**To do**
[a] For each statement below about the passage on car manufacturing moving from Detroit to China, say yes or no to whether it agrees with the passage, and quote the passage's deciding words exactly. (i) Capitalists moved to China mainly to lower their prices. (ii) The Nissan and Honda auto factories in Wuhan pay a basic wage of $333 per month. (iii) The number of young Chinese workers is growing.
[b] Rewrite the part of the passage on car manufacturing moving from Detroit to China that starts with "In Wuhan, the" and goes on through "urbanization and industrialization.", replacing "lower-tier" with "entry-level".

**Passage shown**
“A merchant has no country.” - Gore Vidal
Over recent years, profits and competition have driven car manufacturing capitalists to abandon Detroit and move to China. Capitalists did not relocate to China primarily to reduce their prices, but rather to increase their profits by reducing their costs. The last 25 years of capitalists moving to China have been years of stunning profits for them.
In Wuhan, the capital of China's Hubei province, the auto factories of Nissan and Honda pay a basic wage of $333 per month. Even lower-tier auto workers in Detroit get $560 per week. No wonder capitalists saw profit gains from moving. But Chinese wages have been rising over recent years because of workers' demands and strikes and because the number of young Chinese workers is shrinking with urbanization and industrialization.

**Supplied data**
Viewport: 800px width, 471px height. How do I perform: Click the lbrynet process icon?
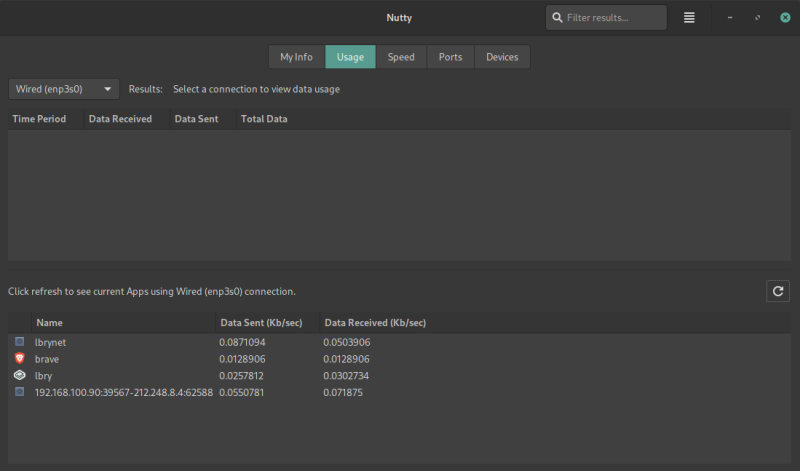pyautogui.click(x=19, y=342)
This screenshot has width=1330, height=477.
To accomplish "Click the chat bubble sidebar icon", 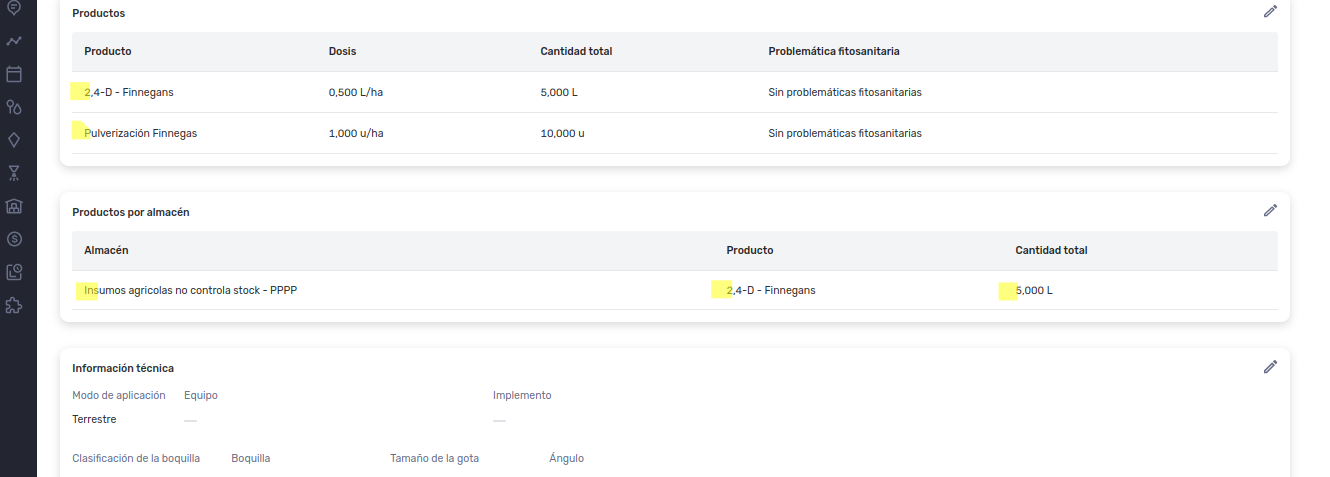I will [x=14, y=8].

**Task-by-task results**
[a]
(i) No: "Capitalists did not relocate to China primarily to reduce their prices, but rather to increase their profits by reducing their costs."
(ii) Yes: "the auto factories of Nissan and Honda pay a basic wage of $333 per month."
(iii) No: "the number of young Chinese workers is shrinking with urbanization and industrialization."

[b]
In Wuhan, the capital of China's Hubei province, the auto factories of Nissan and Honda pay a basic wage of $333 per month. Even entry-level auto workers in Detroit get $560 per week. No wonder capitalists saw profit gains from moving. But Chinese wages have been rising over recent years because of workers' demands and strikes and because the number of young Chinese workers is shrinking with urbanization and industrialization.